E anche in questo caso si potrebbe continuare per ore
nell’elenco del disfacimento della sanità pubblica nuorese. Ma anche in questo
caso si rimane allibiti soprattutto per il modo in cui ormai se ne parla in
città, ancora con rassegnazione come se si trattasse di un evento ineluttabile
al quale ormai non ci si può più opporre. Vogliamo parlare della situazione
scolastica nel nuorese? Parliamone, nei piccoli centri le scuole chiudono
costringendo i bambini che vivono in quei luoghi a lunghi viaggi mattutini in
vecchi scuolabus per raggiungere la scuola più vicina. A Nuoro gli accorpamenti
selvaggi dei diversi istituti incidono notevolmente sulla qualità dell’istruzione.
I ragazzi a scuola pur riconoscendo lo sforzo e la dedizione della maggioranza
degli insegnanti che operano in questi territori non vedono l’ora di scappare
via consapevoli di vivere in un luogo che muore ogni giorno e non gli lascia
nessuna possibilità per pensare a costruire un futuro in queste terre. Leggo
nei loro occhi ancora tristezza e rassegnazione, non vorrebbero andare via, ma
non hanno alternative, cos’altro possono fare?
Lavoro, sanità, scuola i capisaldi della democrazia, i
settori che determinano la civiltà di una nazione, nel nuorese sono sotto
attacco da anni. “Ci siamo opposti per anni a questa sciagurata azione di
smantellamento” – mi dicono tante persone che vivono a Nuoro e che hanno
militato in associazioni, partiti, sindacati che negli ultimi anni ho ascoltato
con attenzione – “adesso non ce la facciamo più, siamo esausti, cerchiamo di
salvare il salvabile, per il resto non sappiamo più cosa fare”. Rassegnazione,
ancora rassegnazione anche dove questa parola dovrebbe essere bandita poiché se
alzano bandiera bianca le forze sociali allora significa che ci troviamo di
fronte a un fenomeno irreversibile. Certo ciò non accade solo nel nuorese,
tutte le aree interne italiane stanno subendo lo stesso destino, ma nel centro
Sardegna la situazione è ancora più critica perché si tratta di un territorio
che è un’isola dentro l’isola abbandonata da anni dal governo di Roma.
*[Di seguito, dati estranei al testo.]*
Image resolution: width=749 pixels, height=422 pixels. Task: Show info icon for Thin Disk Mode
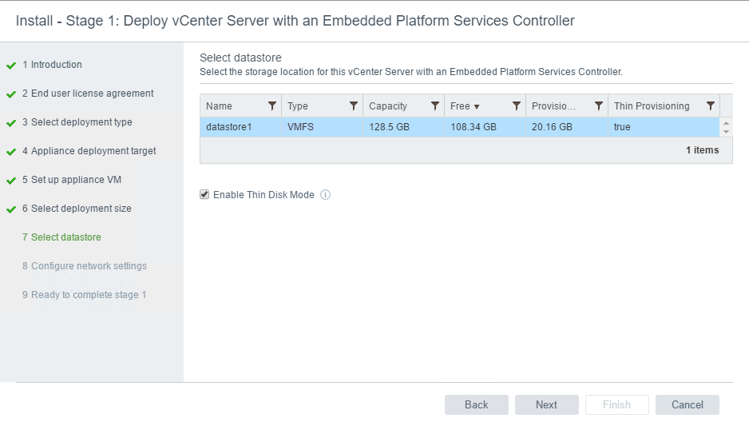coord(325,194)
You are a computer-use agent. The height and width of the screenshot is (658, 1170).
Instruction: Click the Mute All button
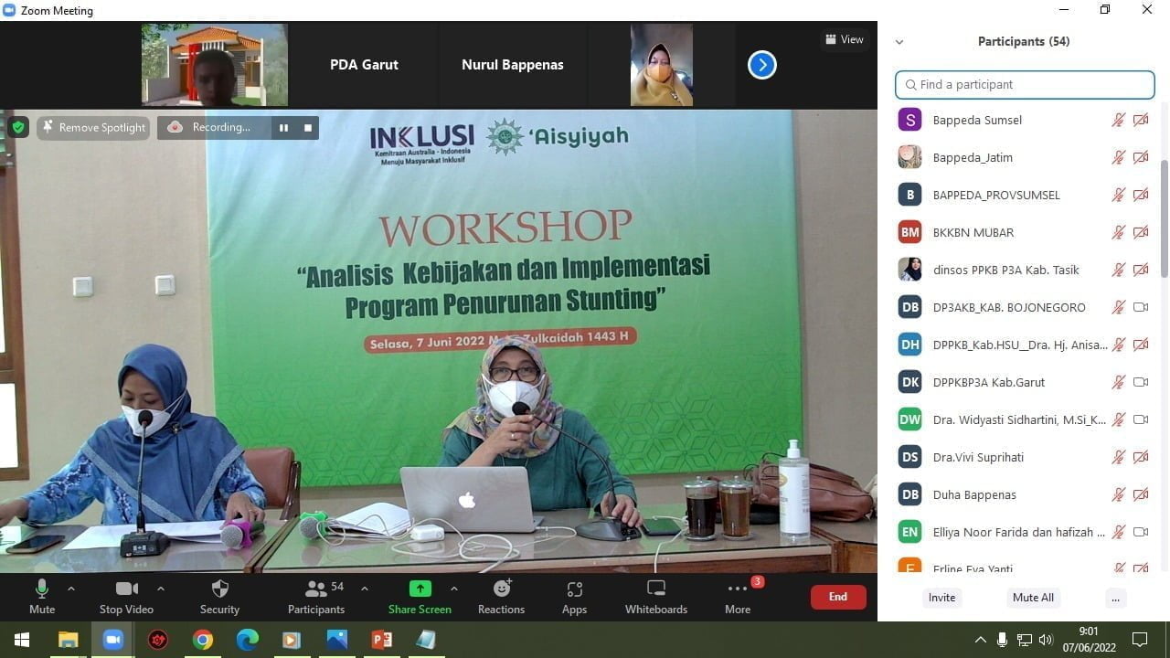click(1033, 598)
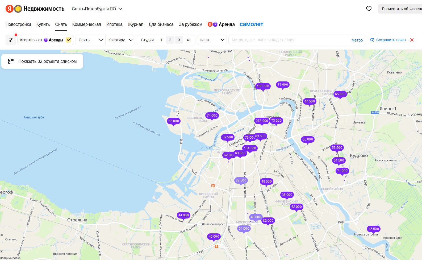
Task: Toggle the 4+ rooms filter
Action: (x=189, y=40)
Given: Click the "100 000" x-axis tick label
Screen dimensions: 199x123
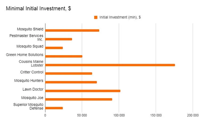Looking at the screenshot, I should tap(119, 115).
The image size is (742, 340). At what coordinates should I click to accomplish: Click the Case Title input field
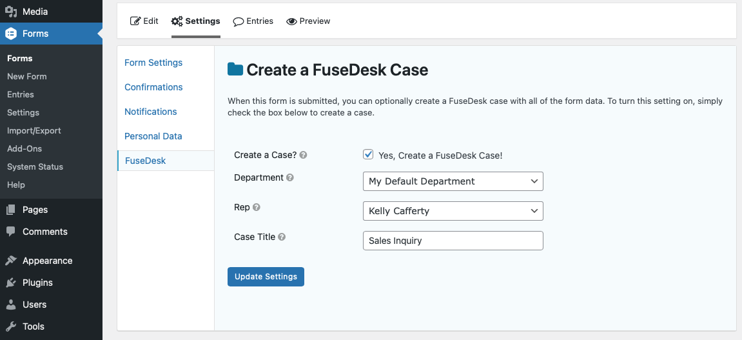[x=453, y=241]
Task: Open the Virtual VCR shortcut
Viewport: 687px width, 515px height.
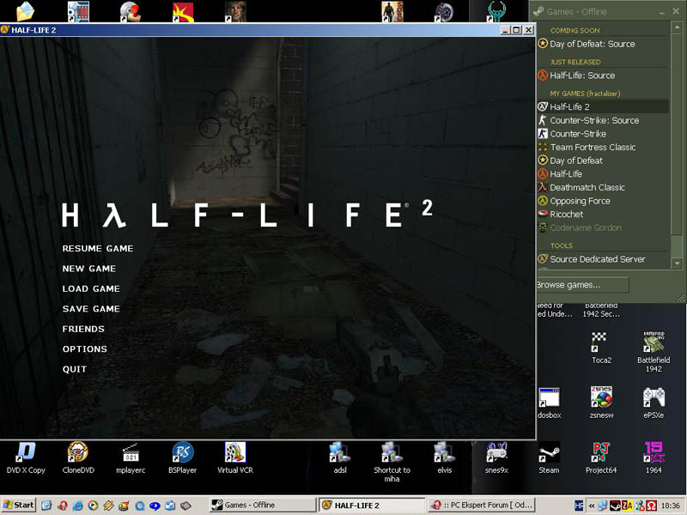Action: (x=234, y=452)
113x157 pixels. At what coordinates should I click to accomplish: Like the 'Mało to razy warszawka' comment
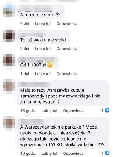tap(49, 111)
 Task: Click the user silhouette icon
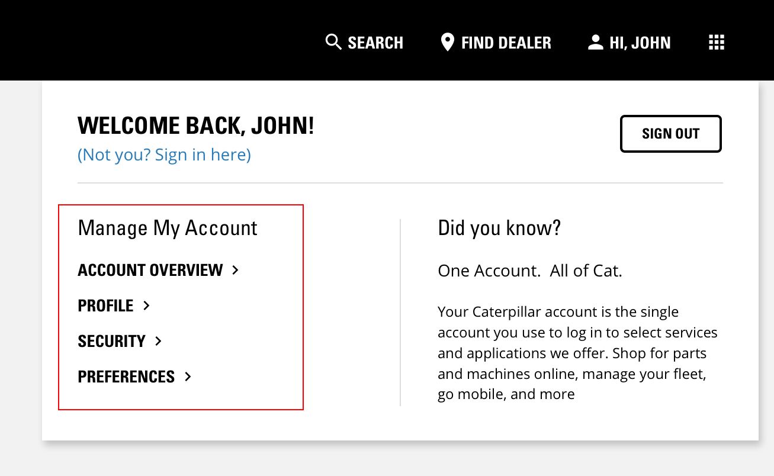pos(595,43)
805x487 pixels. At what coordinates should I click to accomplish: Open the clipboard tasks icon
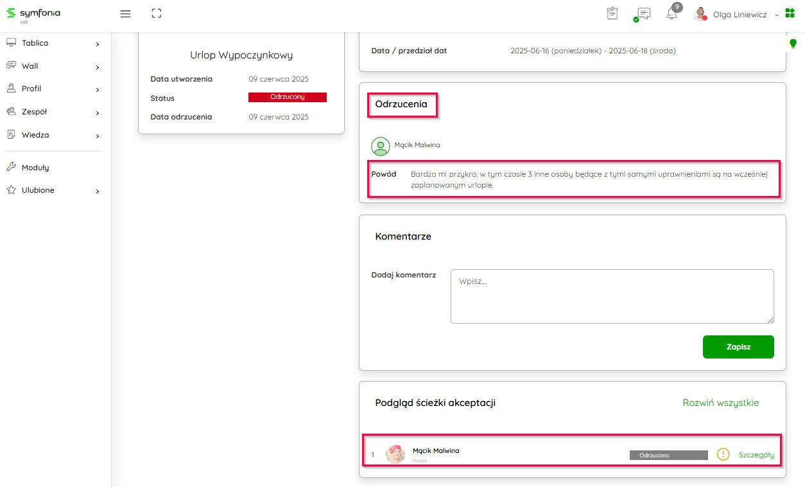(612, 13)
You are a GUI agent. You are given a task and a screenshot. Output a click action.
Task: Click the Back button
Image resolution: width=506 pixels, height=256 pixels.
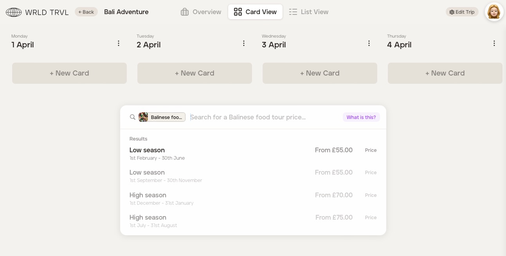pyautogui.click(x=86, y=12)
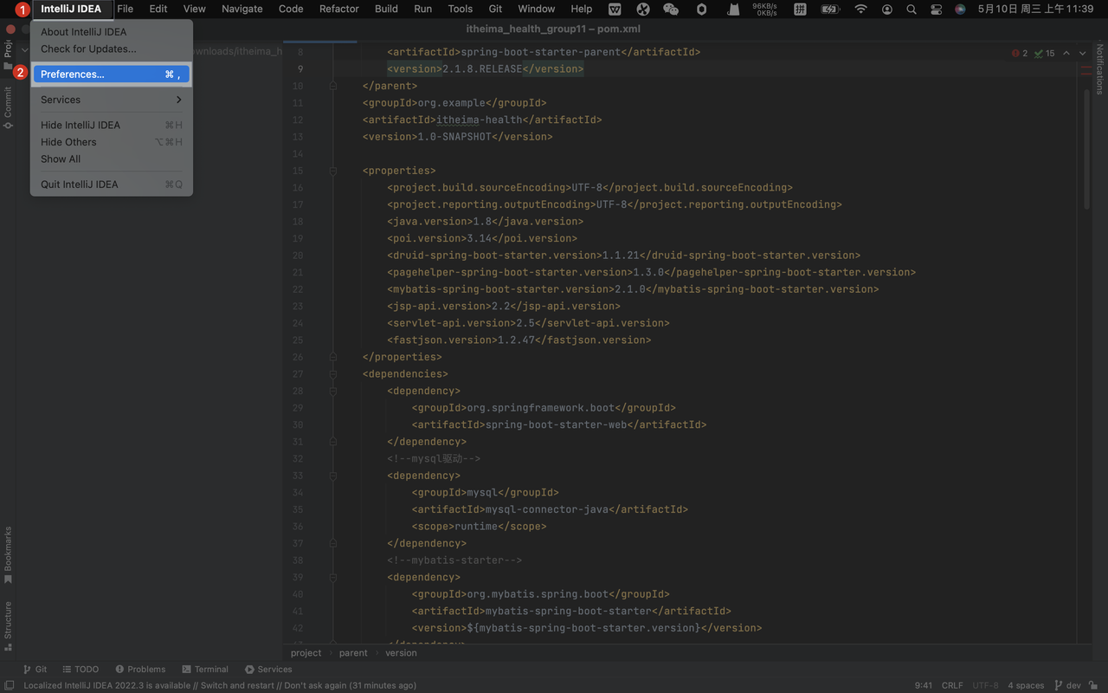
Task: Collapse the parent block on line 10
Action: tap(332, 86)
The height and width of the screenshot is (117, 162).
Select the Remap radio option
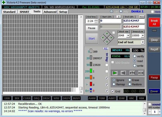click(114, 84)
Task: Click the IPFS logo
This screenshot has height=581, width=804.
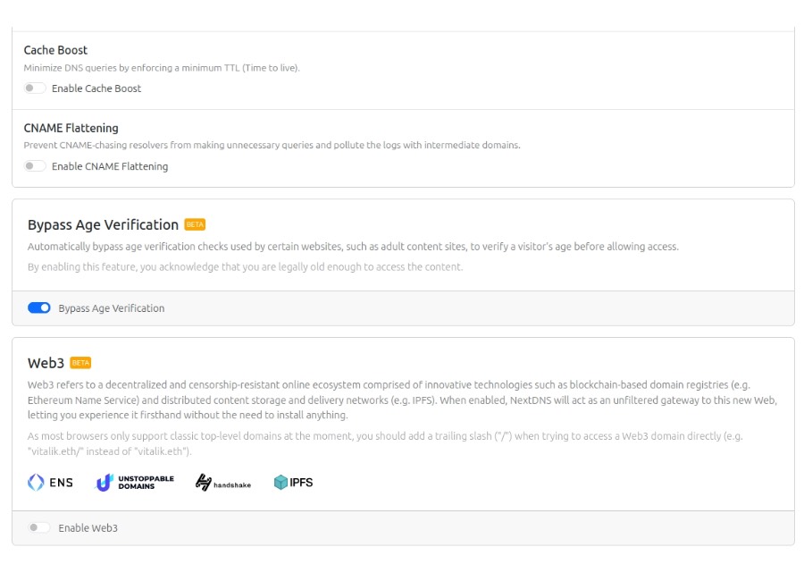Action: [293, 483]
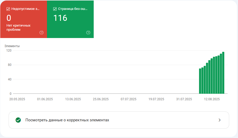Expand correct elements row via chevron arrow
The height and width of the screenshot is (138, 238).
[220, 120]
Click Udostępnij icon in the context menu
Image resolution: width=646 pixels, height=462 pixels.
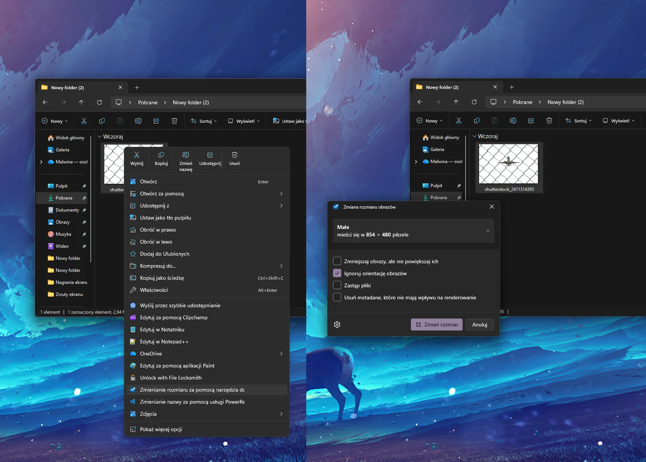(x=210, y=155)
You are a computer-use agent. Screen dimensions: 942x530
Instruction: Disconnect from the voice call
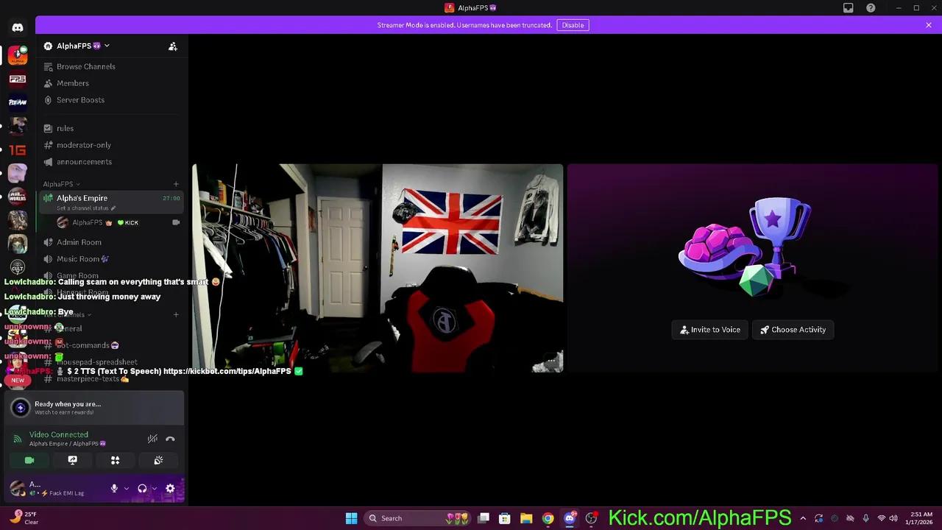pos(170,439)
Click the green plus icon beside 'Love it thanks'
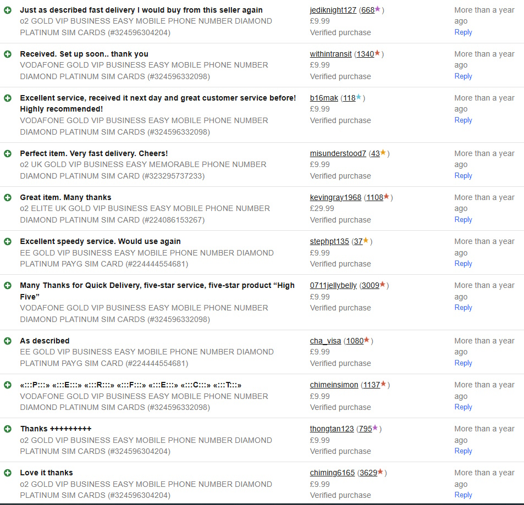 click(8, 473)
Come siamo arrivati alla rassegnazione generalizzata,
come è stato possibile che l’unica provincia, la Stalingrado sarda, che ha
sostanzialmente resistito al dilagare nell’isola della sciagura leghista e
della destra antidemocratica adesso si ritrovi a fare i conti con il peggior
nemico del cambiamento, la rassegnazione. Il fatto è che il nostro avversario,
il capitalismo selvaggio e arrogante è sempre più forte e pervasivo e ha
approfittato in maniera astuta dell’arretramento della sinistra italiana su
posizioni di neocentrismo ben rappresentate dal PD e dal renzismo.
D’altro canto quella che si definisce, a torto o a
ragione, la sinistra autentica, non sa fare altro che arroccarsi su posizioni
parcellizzate per cui ci ritroviamo, ad esempio, ad avere dieci partitini
comunisti divisi e litigiosi e non riusciamo a far rinascere una grande forza
politica autenticamente socialista che possa opporsi con forza, come faceva un
tempo, con tutti i suoi limiti, il vecchio PCI, alla devastazione della
democrazia e, dunque, allo smantellamento della vita sociale, economica e
culturale nelle zone svantaggiate dell’interno della nostra isola e dell’Italia
intera.
Intanto, al momento, in attesa che succeda qualcosa di
straordinario, la storia c’insegna che ciò spesso accade, resisto, resisto con
tutte le mie forze alla rassegnazione!